Set task
Can you recast every line of the entries below as a JSON list of strings, one string per line, leaving out blank lines?
** start **
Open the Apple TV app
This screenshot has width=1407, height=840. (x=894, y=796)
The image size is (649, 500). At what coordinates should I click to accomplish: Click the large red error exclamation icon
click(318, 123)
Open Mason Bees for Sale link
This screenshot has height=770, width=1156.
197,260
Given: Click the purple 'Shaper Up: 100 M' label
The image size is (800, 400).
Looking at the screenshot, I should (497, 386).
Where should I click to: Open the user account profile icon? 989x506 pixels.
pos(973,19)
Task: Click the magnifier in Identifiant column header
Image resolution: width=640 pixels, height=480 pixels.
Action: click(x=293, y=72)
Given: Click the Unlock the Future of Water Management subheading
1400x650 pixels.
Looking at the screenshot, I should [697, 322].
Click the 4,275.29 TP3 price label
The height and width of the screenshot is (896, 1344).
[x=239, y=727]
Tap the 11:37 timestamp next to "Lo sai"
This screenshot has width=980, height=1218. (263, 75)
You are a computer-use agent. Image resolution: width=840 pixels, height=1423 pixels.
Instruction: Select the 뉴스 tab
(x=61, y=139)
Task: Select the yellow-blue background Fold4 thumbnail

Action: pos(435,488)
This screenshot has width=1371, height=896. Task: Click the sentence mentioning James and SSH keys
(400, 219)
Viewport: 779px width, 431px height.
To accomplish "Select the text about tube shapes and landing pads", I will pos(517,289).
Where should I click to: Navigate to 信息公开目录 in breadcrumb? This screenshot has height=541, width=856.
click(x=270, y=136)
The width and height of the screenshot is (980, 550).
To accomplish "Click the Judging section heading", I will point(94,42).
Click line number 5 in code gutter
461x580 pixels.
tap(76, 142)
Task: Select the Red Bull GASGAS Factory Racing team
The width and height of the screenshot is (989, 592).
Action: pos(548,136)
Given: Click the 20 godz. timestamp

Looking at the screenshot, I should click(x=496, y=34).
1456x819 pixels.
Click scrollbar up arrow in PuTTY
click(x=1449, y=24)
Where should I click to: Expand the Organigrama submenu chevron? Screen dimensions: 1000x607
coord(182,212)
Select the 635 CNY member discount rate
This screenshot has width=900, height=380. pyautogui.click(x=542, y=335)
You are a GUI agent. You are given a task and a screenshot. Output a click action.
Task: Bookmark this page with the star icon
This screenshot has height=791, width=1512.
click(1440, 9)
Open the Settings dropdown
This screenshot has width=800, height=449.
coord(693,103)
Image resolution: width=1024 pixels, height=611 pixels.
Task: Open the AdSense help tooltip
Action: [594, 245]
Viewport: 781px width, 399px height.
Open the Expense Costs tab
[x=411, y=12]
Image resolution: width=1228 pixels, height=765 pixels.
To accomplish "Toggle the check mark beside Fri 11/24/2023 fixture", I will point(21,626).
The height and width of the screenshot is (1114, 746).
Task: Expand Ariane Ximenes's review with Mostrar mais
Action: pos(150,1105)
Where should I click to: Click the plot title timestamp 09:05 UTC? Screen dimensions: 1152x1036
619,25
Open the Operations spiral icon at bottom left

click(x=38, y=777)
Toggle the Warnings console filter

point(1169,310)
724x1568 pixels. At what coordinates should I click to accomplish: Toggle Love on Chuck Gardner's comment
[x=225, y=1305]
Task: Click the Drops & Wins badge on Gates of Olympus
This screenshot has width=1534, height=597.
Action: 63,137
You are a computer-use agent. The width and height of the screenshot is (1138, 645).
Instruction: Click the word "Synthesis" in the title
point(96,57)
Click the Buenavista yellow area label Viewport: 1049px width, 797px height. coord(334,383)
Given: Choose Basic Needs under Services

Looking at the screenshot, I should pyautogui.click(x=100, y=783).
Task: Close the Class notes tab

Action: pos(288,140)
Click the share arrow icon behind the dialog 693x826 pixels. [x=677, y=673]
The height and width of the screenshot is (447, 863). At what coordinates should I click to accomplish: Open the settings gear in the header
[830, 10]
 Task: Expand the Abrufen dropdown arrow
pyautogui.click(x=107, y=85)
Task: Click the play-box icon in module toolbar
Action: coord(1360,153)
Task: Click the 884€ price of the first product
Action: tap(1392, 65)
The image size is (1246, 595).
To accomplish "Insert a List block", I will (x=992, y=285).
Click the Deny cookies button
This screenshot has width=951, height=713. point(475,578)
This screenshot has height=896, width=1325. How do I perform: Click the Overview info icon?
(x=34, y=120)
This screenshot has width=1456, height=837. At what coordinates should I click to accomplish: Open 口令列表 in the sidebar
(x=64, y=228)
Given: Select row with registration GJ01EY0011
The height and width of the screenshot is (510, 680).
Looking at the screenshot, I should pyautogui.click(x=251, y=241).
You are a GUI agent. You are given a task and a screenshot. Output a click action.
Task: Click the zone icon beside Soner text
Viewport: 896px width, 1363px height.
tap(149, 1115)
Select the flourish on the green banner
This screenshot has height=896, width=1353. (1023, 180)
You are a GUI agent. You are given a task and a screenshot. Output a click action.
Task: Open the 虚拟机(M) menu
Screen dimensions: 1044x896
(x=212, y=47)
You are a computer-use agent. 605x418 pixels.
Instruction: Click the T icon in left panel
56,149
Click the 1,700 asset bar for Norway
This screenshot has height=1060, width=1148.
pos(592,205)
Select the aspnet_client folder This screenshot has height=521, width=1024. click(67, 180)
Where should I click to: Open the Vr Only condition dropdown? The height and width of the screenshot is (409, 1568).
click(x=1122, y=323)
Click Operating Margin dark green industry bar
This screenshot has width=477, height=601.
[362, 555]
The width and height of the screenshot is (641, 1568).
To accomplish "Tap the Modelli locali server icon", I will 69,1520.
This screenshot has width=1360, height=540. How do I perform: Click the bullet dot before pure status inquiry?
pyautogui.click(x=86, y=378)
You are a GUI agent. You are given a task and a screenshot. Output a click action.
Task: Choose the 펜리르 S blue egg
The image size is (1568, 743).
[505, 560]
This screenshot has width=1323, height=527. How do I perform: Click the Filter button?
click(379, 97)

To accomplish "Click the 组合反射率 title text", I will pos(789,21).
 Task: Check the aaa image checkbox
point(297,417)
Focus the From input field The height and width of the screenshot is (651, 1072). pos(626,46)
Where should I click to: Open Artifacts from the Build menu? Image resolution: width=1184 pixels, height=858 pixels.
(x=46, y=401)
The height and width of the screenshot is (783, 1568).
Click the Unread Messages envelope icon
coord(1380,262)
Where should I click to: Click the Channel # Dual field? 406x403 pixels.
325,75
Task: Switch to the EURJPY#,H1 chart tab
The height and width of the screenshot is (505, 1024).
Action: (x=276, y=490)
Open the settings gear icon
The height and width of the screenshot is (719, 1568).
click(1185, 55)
** end **
Solution
[
  "Open the Apple TV app",
  "This screenshot has width=1407, height=840. (x=894, y=796)",
  "The image size is (649, 500). At what coordinates should I click to accomplish: Click the large red error exclamation icon",
  "click(318, 123)",
  "Open Mason Bees for Sale link",
  "This screenshot has height=770, width=1156.",
  "197,260",
  "Given: Click the purple 'Shaper Up: 100 M' label",
  "The image size is (800, 400).",
  "Looking at the screenshot, I should (497, 386).",
  "Where should I click to: Open the user account profile icon? 989x506 pixels.",
  "pos(973,19)",
  "Task: Click the magnifier in Identifiant column header",
  "Image resolution: width=640 pixels, height=480 pixels.",
  "Action: click(x=293, y=72)",
  "Given: Click the Unlock the Future of Water Management subheading",
  "1400x650 pixels.",
  "Looking at the screenshot, I should [697, 322].",
  "Click the 4,275.29 TP3 price label",
  "The height and width of the screenshot is (896, 1344).",
  "[x=239, y=727]",
  "Tap the 11:37 timestamp next to \"Lo sai\"",
  "This screenshot has width=980, height=1218. (263, 75)",
  "You are a computer-use agent. Image resolution: width=840 pixels, height=1423 pixels.",
  "Instruction: Select the 뉴스 tab",
  "(x=61, y=139)",
  "Task: Select the yellow-blue background Fold4 thumbnail",
  "Action: pos(435,488)",
  "This screenshot has width=1371, height=896. Task: Click the sentence mentioning James and SSH keys",
  "(400, 219)",
  "Viewport: 779px width, 431px height.",
  "To accomplish \"Select the text about tube shapes and landing pads\", I will pos(517,289).",
  "Where should I click to: Navigate to 信息公开目录 in breadcrumb? This screenshot has height=541, width=856.",
  "click(x=270, y=136)",
  "The width and height of the screenshot is (980, 550).",
  "To accomplish \"Click the Judging section heading\", I will point(94,42).",
  "Click line number 5 in code gutter",
  "461x580 pixels.",
  "tap(76, 142)",
  "Task: Select the Red Bull GASGAS Factory Racing team",
  "The width and height of the screenshot is (989, 592).",
  "Action: pos(548,136)",
  "Given: Click the 20 godz. timestamp",
  "Looking at the screenshot, I should click(x=496, y=34).",
  "1456x819 pixels.",
  "Click scrollbar up arrow in PuTTY",
  "click(x=1449, y=24)",
  "Where should I click to: Expand the Organigrama submenu chevron? Screen dimensions: 1000x607",
  "coord(182,212)",
  "Select the 635 CNY member discount rate",
  "This screenshot has width=900, height=380. pyautogui.click(x=542, y=335)",
  "You are a GUI agent. You are given a task and a screenshot. Output a click action.",
  "Task: Bookmark this page with the star icon",
  "This screenshot has height=791, width=1512.",
  "click(1440, 9)",
  "Open the Settings dropdown",
  "This screenshot has width=800, height=449.",
  "coord(693,103)",
  "Image resolution: width=1024 pixels, height=611 pixels.",
  "Task: Open the AdSense help tooltip",
  "Action: [594, 245]",
  "Viewport: 781px width, 399px height.",
  "Open the Expense Costs tab",
  "[x=411, y=12]",
  "Image resolution: width=1228 pixels, height=765 pixels.",
  "To accomplish \"Toggle the check mark beside Fri 11/24/2023 fixture\", I will point(21,626).",
  "The height and width of the screenshot is (1114, 746).",
  "Task: Expand Ariane Ximenes's review with Mostrar mais",
  "Action: pos(150,1105)",
  "Where should I click to: Click the plot title timestamp 09:05 UTC? Screen dimensions: 1152x1036",
  "619,25",
  "Open the Operations spiral icon at bottom left",
  "click(x=38, y=777)",
  "Toggle the Warnings console filter",
  "point(1169,310)",
  "724x1568 pixels. At what coordinates should I click to accomplish: Toggle Love on Chuck Gardner's comment",
  "[x=225, y=1305]",
  "Task: Click the Drops & Wins badge on Gates of Olympus",
  "This screenshot has width=1534, height=597.",
  "Action: 63,137",
  "You are a computer-use agent. The width and height of the screenshot is (1138, 645).",
  "Instruction: Click the word \"Synthesis\" in the title",
  "point(96,57)",
  "Click the Buenavista yellow area label Viewport: 1049px width, 797px height. coord(334,383)",
  "Given: Choose Basic Needs under Services",
  "Looking at the screenshot, I should pyautogui.click(x=100, y=783).",
  "Task: Close the Class notes tab",
  "Action: pos(288,140)",
  "Click the share arrow icon behind the dialog 693x826 pixels. [x=677, y=673]",
  "The height and width of the screenshot is (447, 863). At what coordinates should I click to accomplish: Open the settings gear in the header",
  "[830, 10]",
  " Task: Expand the Abrufen dropdown arrow",
  "pyautogui.click(x=107, y=85)",
  "Task: Click the play-box icon in module toolbar",
  "Action: coord(1360,153)",
  "Task: Click the 884€ price of the first product",
  "Action: tap(1392, 65)",
  "The image size is (1246, 595).",
  "To accomplish \"Insert a List block\", I will (x=992, y=285).",
  "Click the Deny cookies button",
  "This screenshot has width=951, height=713. point(475,578)",
  "This screenshot has height=896, width=1325. How do I perform: Click the Overview info icon?",
  "(x=34, y=120)",
  "This screenshot has width=1456, height=837. At what coordinates should I click to accomplish: Open 口令列表 in the sidebar",
  "(x=64, y=228)",
  "Given: Select row with registration GJ01EY0011",
  "The height and width of the screenshot is (510, 680).",
  "Looking at the screenshot, I should pyautogui.click(x=251, y=241).",
  "You are a GUI agent. You are given a task and a screenshot. Output a click action.",
  "Task: Click the zone icon beside Soner text",
  "Viewport: 896px width, 1363px height.",
  "tap(149, 1115)",
  "Select the flourish on the green banner",
  "This screenshot has height=896, width=1353. (1023, 180)",
  "You are a GUI agent. You are given a task and a screenshot. Output a click action.",
  "Task: Open the 虚拟机(M) menu",
  "Screen dimensions: 1044x896",
  "(x=212, y=47)",
  "You are a computer-use agent. 605x418 pixels.",
  "Instruction: Click the T icon in left panel",
  "56,149",
  "Click the 1,700 asset bar for Norway",
  "This screenshot has height=1060, width=1148.",
  "pos(592,205)",
  "Select the aspnet_client folder This screenshot has height=521, width=1024. click(67, 180)",
  "Where should I click to: Open the Vr Only condition dropdown? The height and width of the screenshot is (409, 1568).",
  "click(x=1122, y=323)",
  "Click Operating Margin dark green industry bar",
  "This screenshot has width=477, height=601.",
  "[362, 555]",
  "The width and height of the screenshot is (641, 1568).",
  "To accomplish \"Tap the Modelli locali server icon\", I will 69,1520.",
  "This screenshot has width=1360, height=540. How do I perform: Click the bullet dot before pure status inquiry?",
  "pyautogui.click(x=86, y=378)",
  "You are a GUI agent. You are given a task and a screenshot. Output a click action.",
  "Task: Choose the 펜리르 S blue egg",
  "The image size is (1568, 743).",
  "[505, 560]",
  "This screenshot has width=1323, height=527. How do I perform: Click the Filter button?",
  "click(379, 97)",
  "To accomplish \"Click the 组合反射率 title text\", I will pos(789,21).",
  " Task: Check the aaa image checkbox",
  "point(297,417)",
  "Focus the From input field The height and width of the screenshot is (651, 1072). pos(626,46)",
  "Where should I click to: Open Artifacts from the Build menu? Image resolution: width=1184 pixels, height=858 pixels.",
  "(x=46, y=401)",
  "The height and width of the screenshot is (783, 1568).",
  "Click the Unread Messages envelope icon",
  "coord(1380,262)",
  "Where should I click to: Click the Channel # Dual field? 406x403 pixels.",
  "325,75",
  "Task: Switch to the EURJPY#,H1 chart tab",
  "The height and width of the screenshot is (505, 1024).",
  "Action: (x=276, y=490)",
  "Open the settings gear icon",
  "The height and width of the screenshot is (719, 1568).",
  "click(1185, 55)"
]